# The lever rule

If an alloy consists of more than one phase, the amount of each phase present can be found by applying the lever rule to the phase diagram.

The lever rule can be explained by considering a simple balance. The composition of the alloy is represented by the fulcrum, and the compositions of the two phases by the ends of a bar. The proportions of the phases present are determined by the weights needed to balance the system.

So,

fraction of phase 1 = (C_{2} - C)
/ (C_{2} - C_{1})

and,

fraction of phase 2 = (C - C_{1})
/ (C_{2} - C_{1}).

### Lever rule applied to a binary system

#### Point 1

At point 1 the alloy is completely liquid, with a composition C. Let

C = 65 weight% B.

#### Point 2

At point 2 the alloy has cooled as far as the liquidus, and solid phase β starts to form. Phase β first forms with a composition of 96 weight% B.
The green dashed line below is an example of a *tie-line*. A tie-line is a horizontal (i.e., constant-temperature) line through the chosen point, which intersects the phase boundary lines on either side.

#### Point 3

A tie-line is drawn through the point, and the lever rule is applied to identify the proportions of phases present.
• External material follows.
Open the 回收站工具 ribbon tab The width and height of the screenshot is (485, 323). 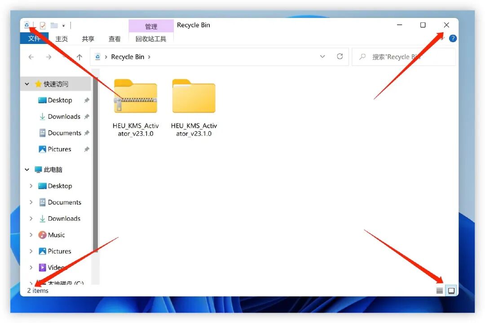click(x=151, y=39)
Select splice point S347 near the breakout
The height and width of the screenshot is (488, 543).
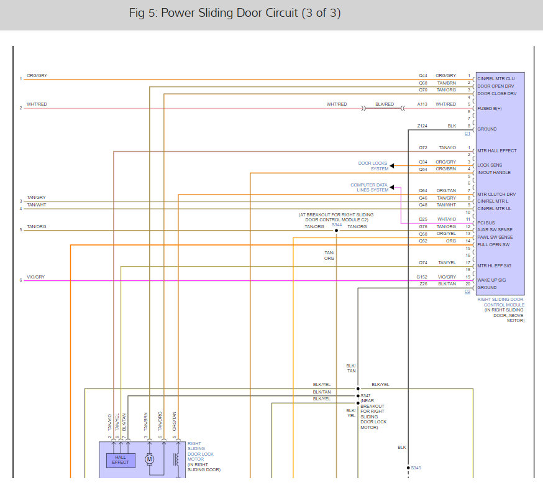357,395
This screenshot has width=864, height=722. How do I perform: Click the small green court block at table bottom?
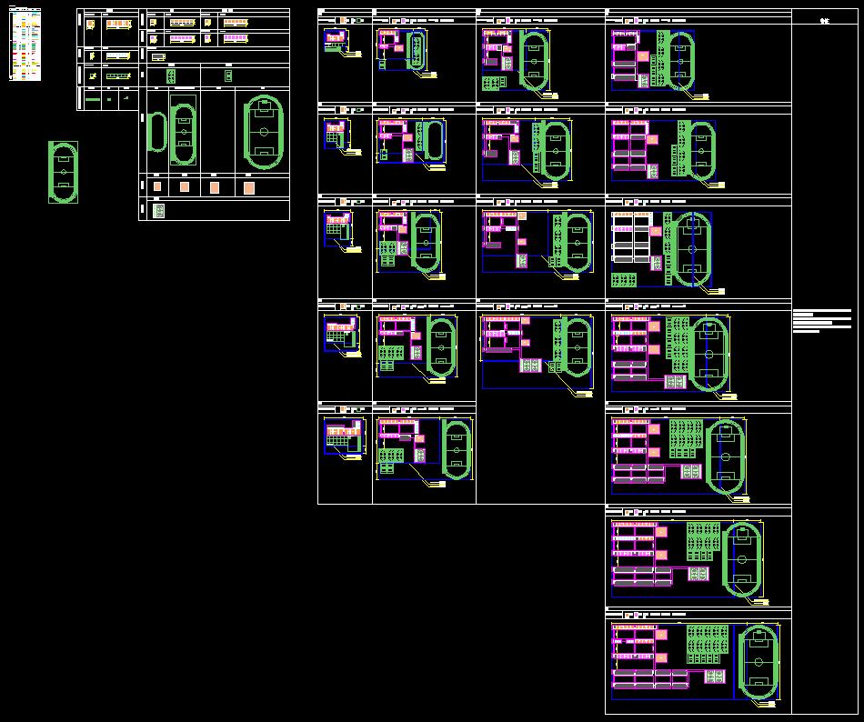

Intersection of the lines gives compositions C_{1} and C_{2} as shown.

Let

C_{1} = 58 weight% B

and

C_{2} = 92 weight% B

So,

fraction of solid β = (65 - 58) / (92 - 58) = 20 weight%

and

fraction of liquid = (92 - 65) / (92 - 58) = 80 weight%

#### Point 4

Let

C_{3} = 48 weight% B

and

C_{4} = 87 weight% B

So

fraction of solid β = (65 - 48) / (87 - 48) = 44 weight%.
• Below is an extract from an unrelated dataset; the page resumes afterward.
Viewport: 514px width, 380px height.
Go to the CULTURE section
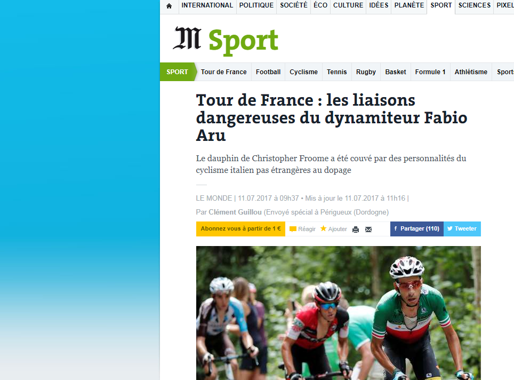tap(348, 5)
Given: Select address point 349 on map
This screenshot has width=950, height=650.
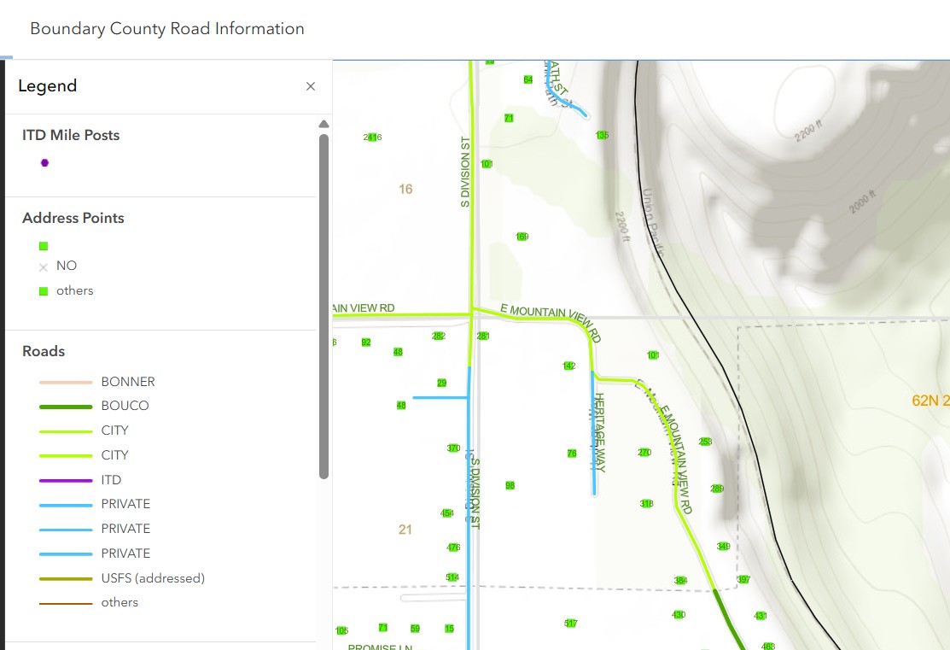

As the alloy is cooled, more solid β phase forms.

At point 4, the remainder of the liquid becomes a eutectic phase of α+β and

fraction of eutectic = 56 weight%

#### Point 5

Let

C_{5} = 9 weight% B

and

C_{6} = 91 weight% B

So

fraction of solid β = (65 - 9) / (91 - 9) = 68 weight%

and

fraction of solid α = (91 - 65) / (91 - 9) = 32 weight%.